→ What you have to do: Scan the lines below for the word "Given". Copy each line you find it in.

→ Records from a dataset:
'''
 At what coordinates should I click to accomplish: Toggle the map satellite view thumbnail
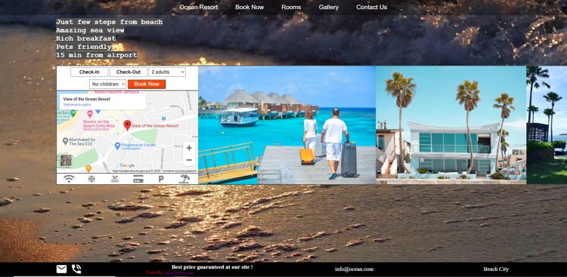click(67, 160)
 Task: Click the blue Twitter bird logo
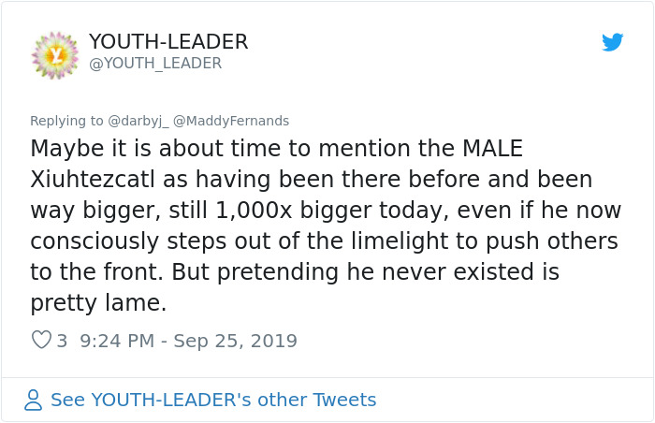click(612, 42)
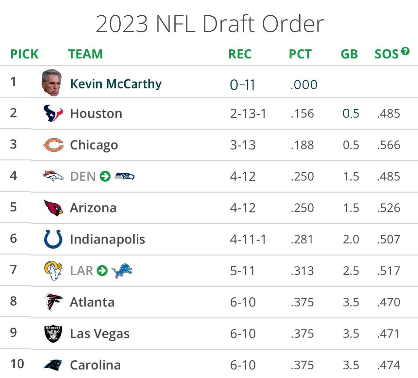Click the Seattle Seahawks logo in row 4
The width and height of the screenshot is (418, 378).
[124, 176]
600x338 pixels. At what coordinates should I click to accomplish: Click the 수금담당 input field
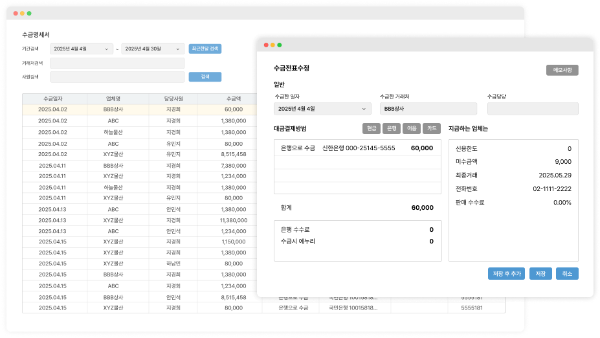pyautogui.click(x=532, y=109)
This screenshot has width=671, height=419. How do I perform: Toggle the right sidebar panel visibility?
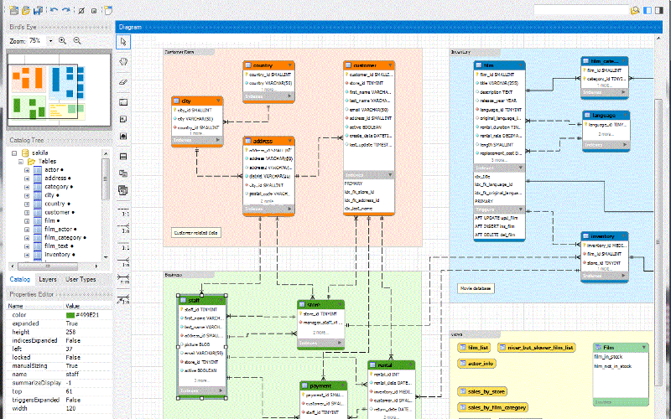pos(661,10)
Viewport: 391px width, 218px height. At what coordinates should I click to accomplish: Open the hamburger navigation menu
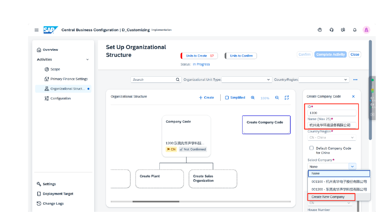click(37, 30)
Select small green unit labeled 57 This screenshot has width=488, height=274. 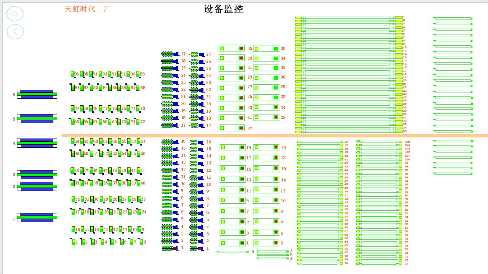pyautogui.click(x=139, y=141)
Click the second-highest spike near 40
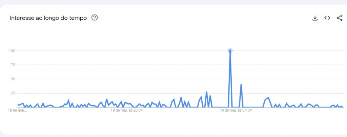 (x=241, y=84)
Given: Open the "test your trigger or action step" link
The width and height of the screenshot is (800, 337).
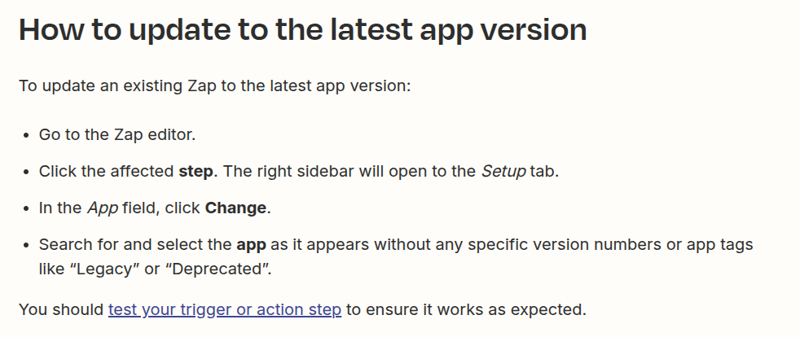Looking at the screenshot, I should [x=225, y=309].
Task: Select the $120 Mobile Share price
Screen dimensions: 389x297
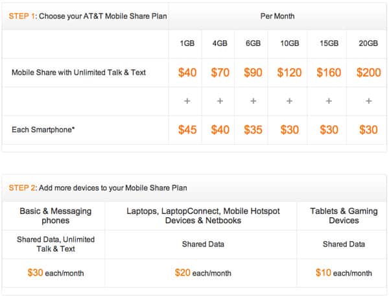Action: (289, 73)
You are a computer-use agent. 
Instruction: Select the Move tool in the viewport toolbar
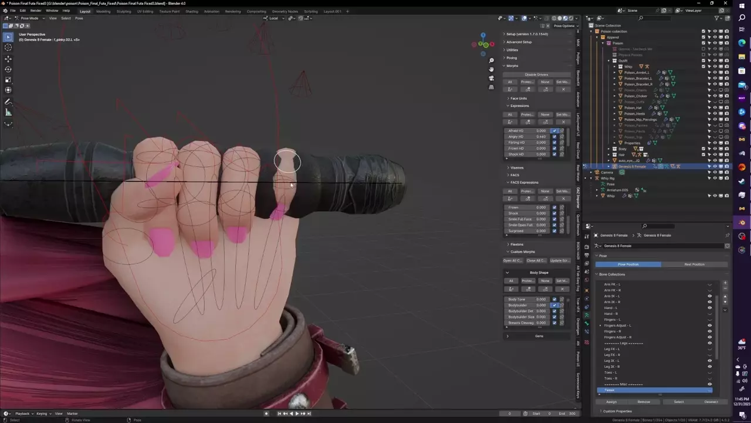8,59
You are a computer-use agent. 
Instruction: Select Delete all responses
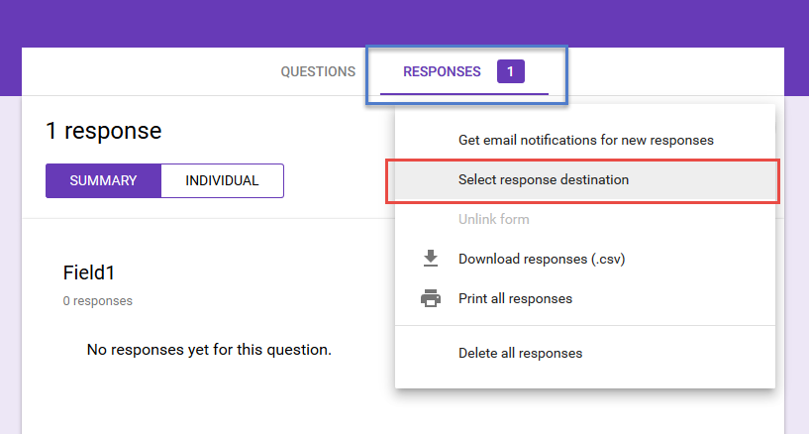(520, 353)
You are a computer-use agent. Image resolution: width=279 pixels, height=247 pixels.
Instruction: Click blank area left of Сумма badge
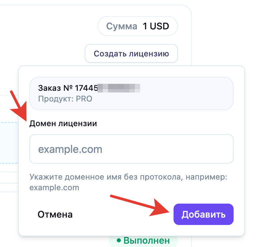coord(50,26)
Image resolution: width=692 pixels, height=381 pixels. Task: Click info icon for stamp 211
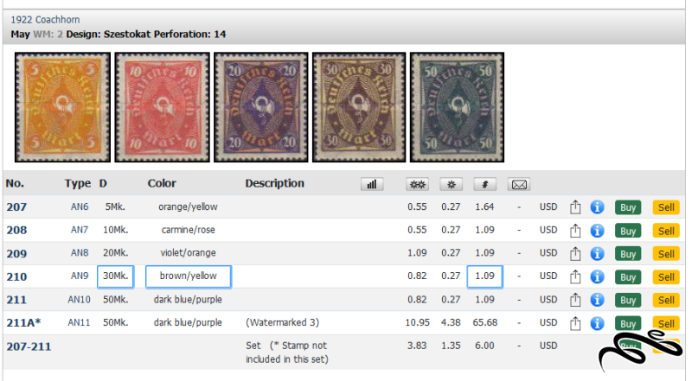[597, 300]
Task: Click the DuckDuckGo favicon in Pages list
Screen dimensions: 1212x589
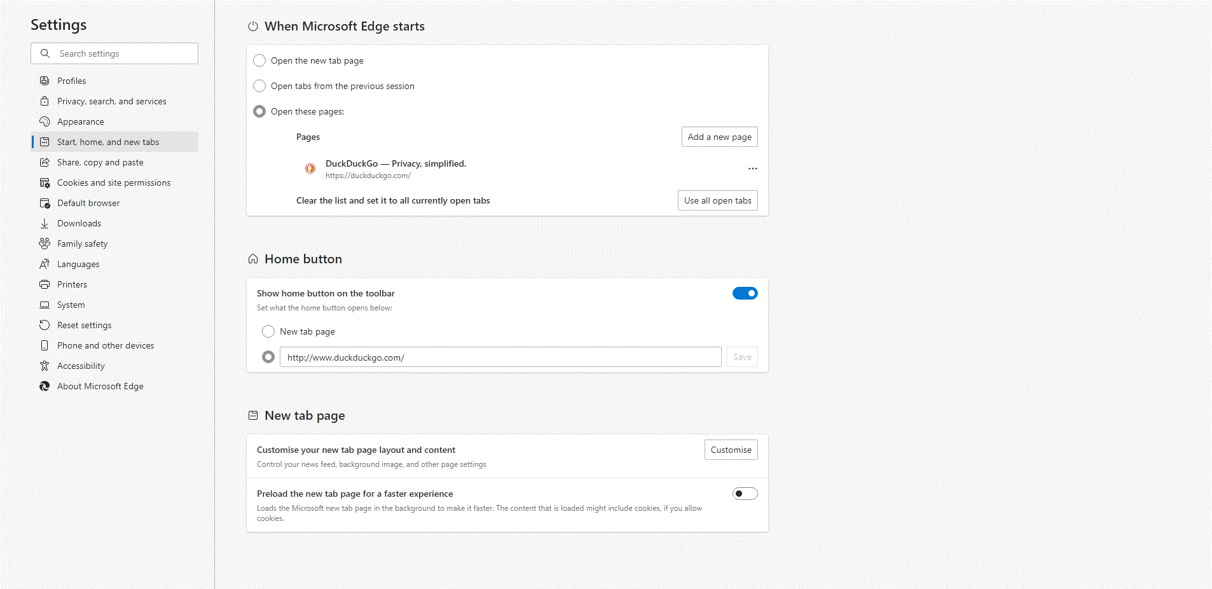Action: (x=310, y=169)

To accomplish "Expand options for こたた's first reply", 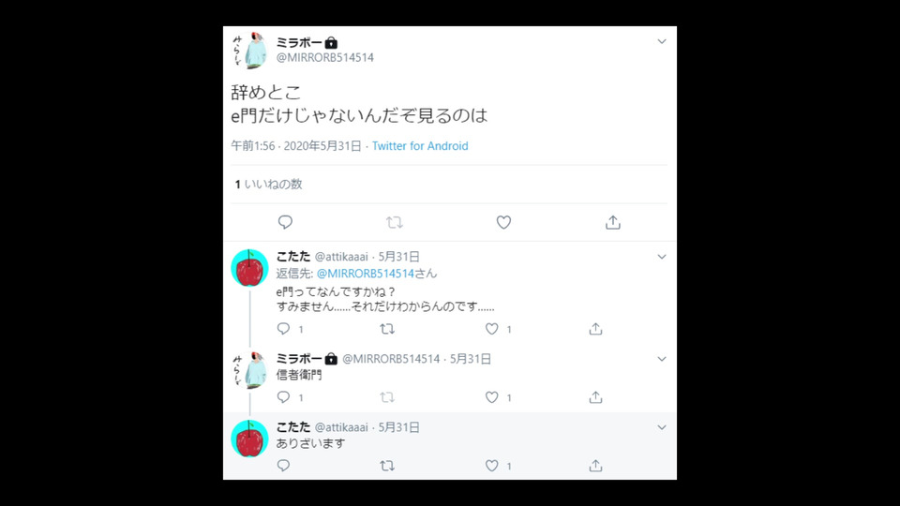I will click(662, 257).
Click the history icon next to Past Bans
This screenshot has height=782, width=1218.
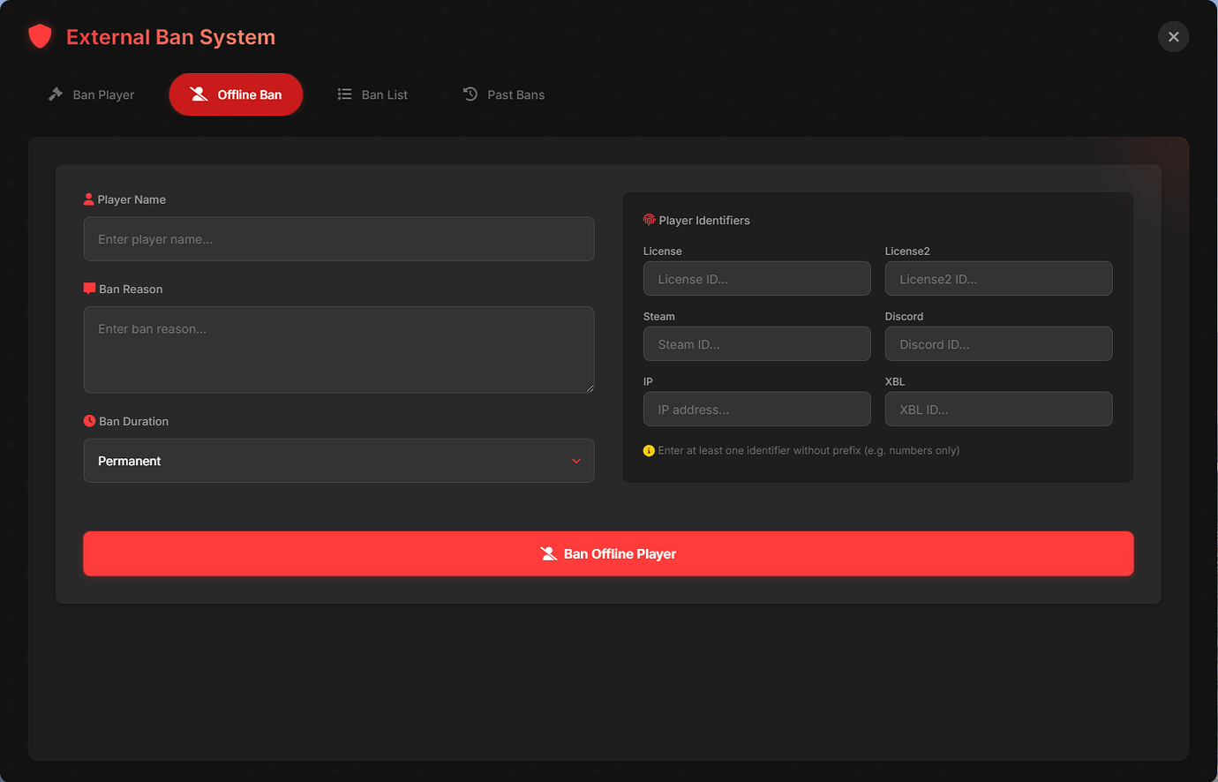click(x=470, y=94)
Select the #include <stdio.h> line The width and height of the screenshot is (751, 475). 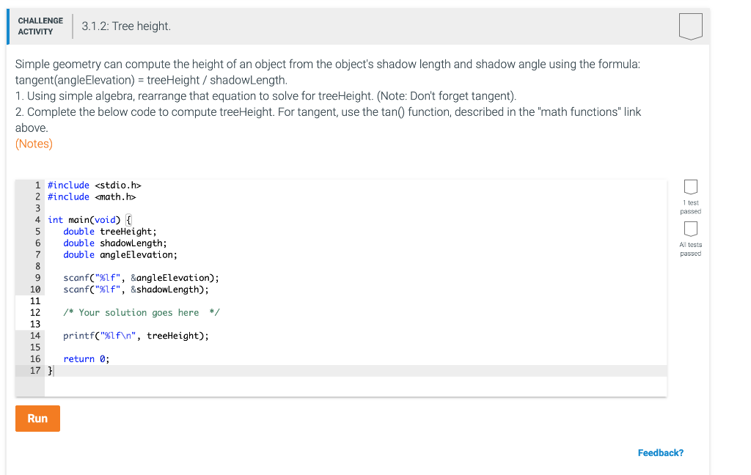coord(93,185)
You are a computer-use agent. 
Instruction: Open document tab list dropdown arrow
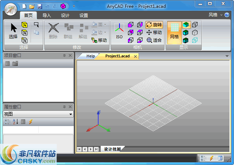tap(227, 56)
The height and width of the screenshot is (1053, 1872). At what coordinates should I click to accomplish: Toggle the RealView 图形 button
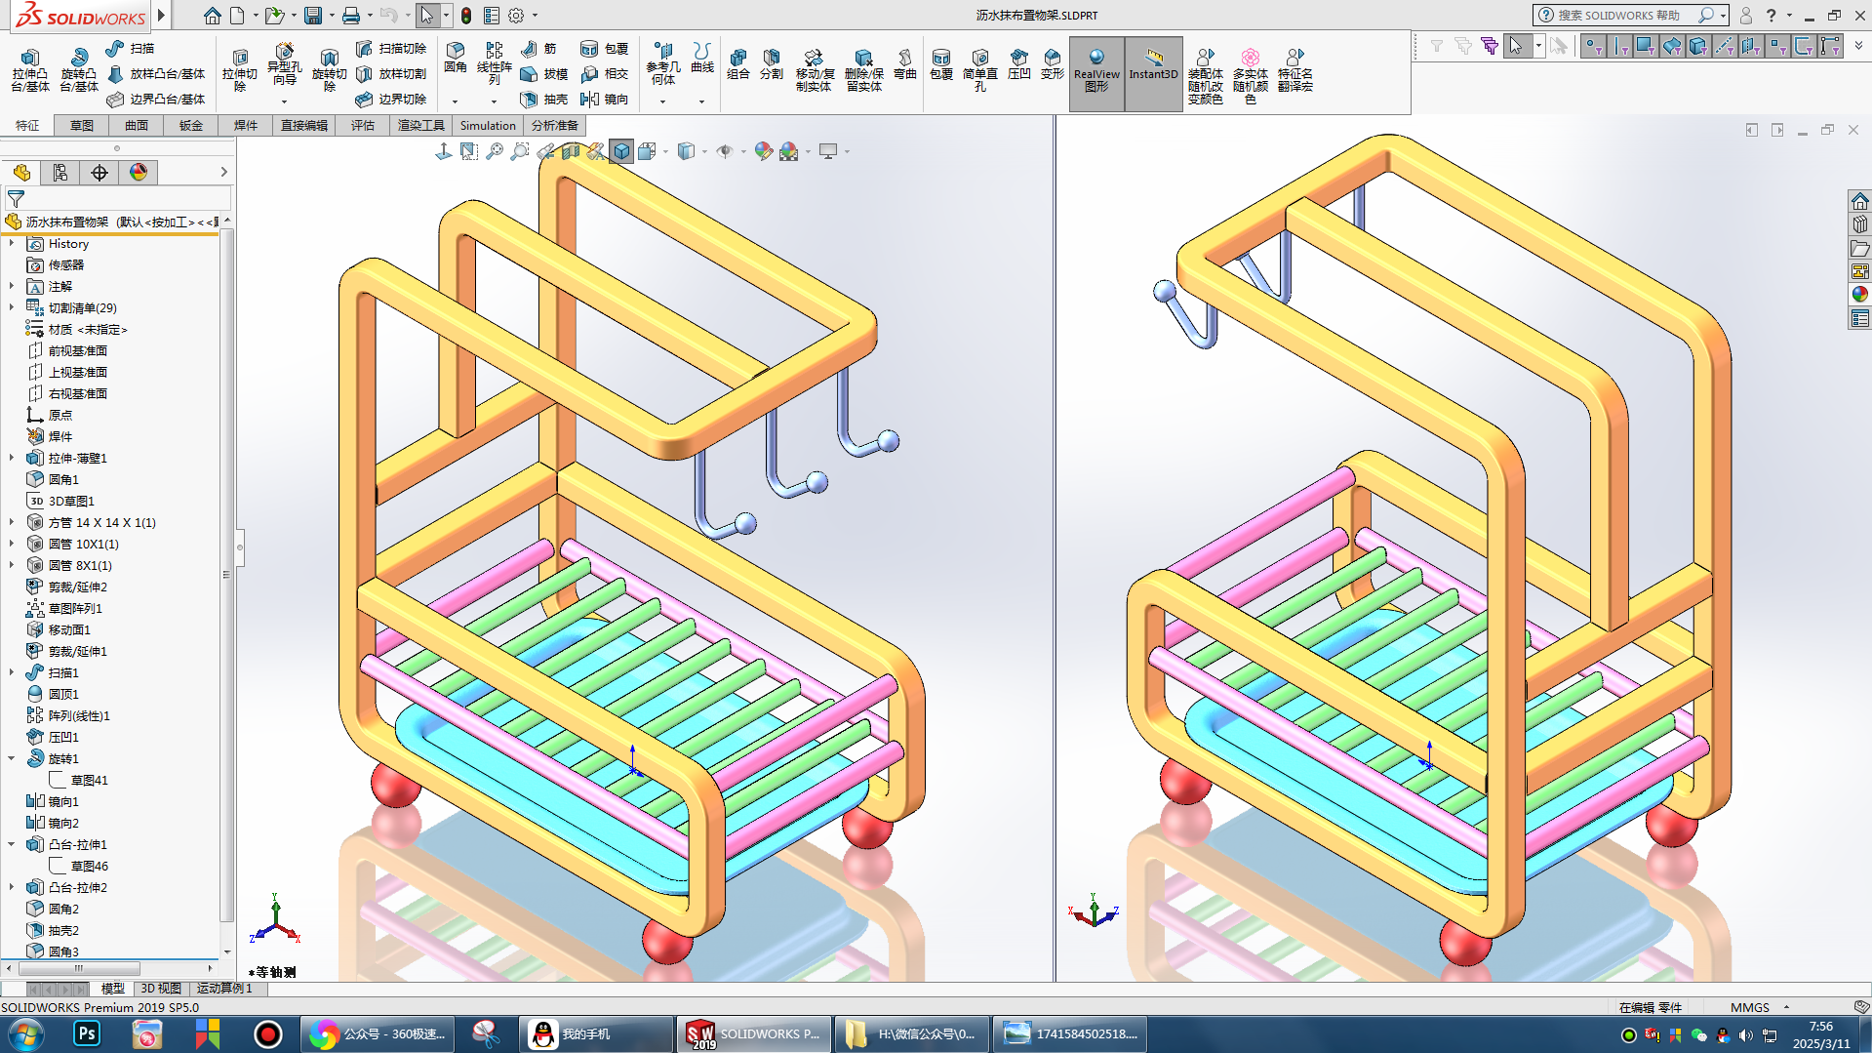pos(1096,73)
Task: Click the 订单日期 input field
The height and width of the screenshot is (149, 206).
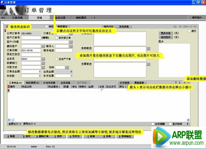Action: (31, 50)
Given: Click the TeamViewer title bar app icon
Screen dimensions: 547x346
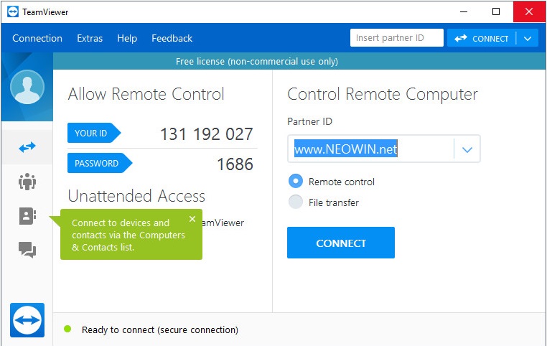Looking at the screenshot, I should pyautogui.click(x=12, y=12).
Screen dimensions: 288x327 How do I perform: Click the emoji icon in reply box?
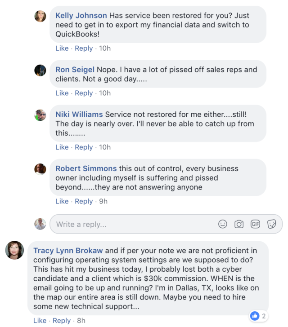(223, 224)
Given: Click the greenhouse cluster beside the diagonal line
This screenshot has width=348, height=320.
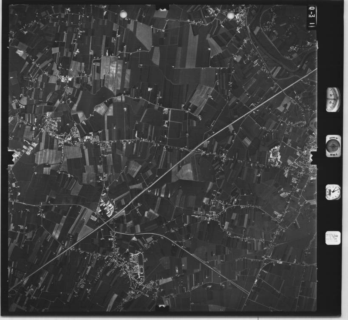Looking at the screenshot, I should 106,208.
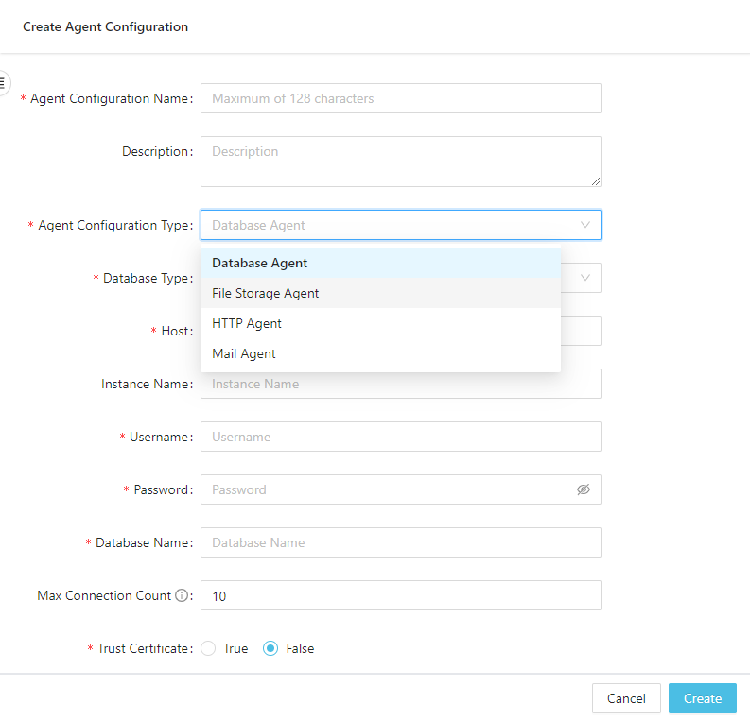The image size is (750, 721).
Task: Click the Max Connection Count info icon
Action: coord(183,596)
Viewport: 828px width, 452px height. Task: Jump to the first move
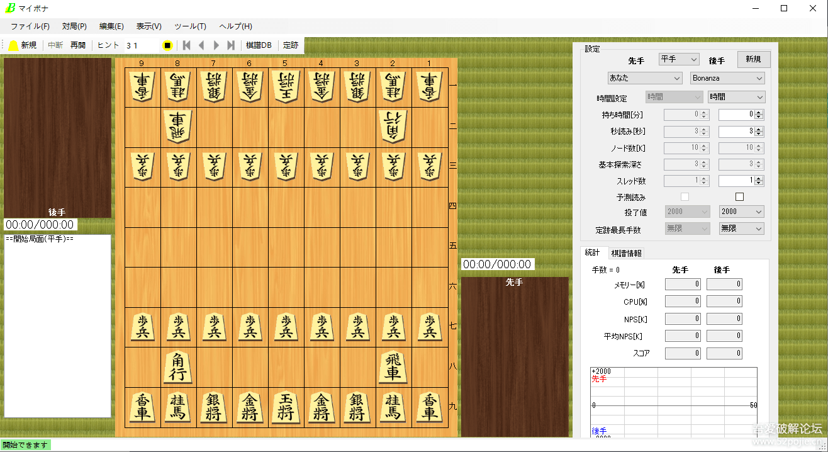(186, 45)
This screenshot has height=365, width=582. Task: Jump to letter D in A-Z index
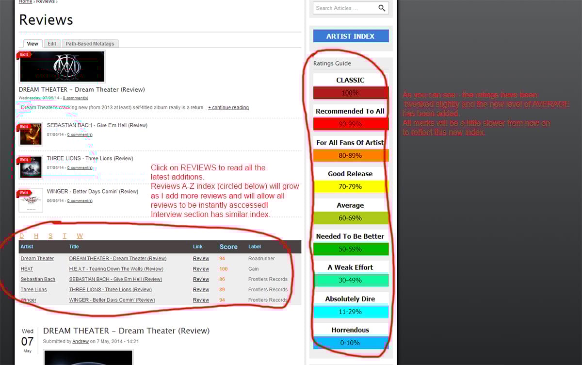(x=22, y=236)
'''
→ Answer to this task:
Given: Open the "test your trigger or action step" link
Given: Click the TeamViewer title bar app icon
Given: Click the greenhouse cluster beside the diagonal line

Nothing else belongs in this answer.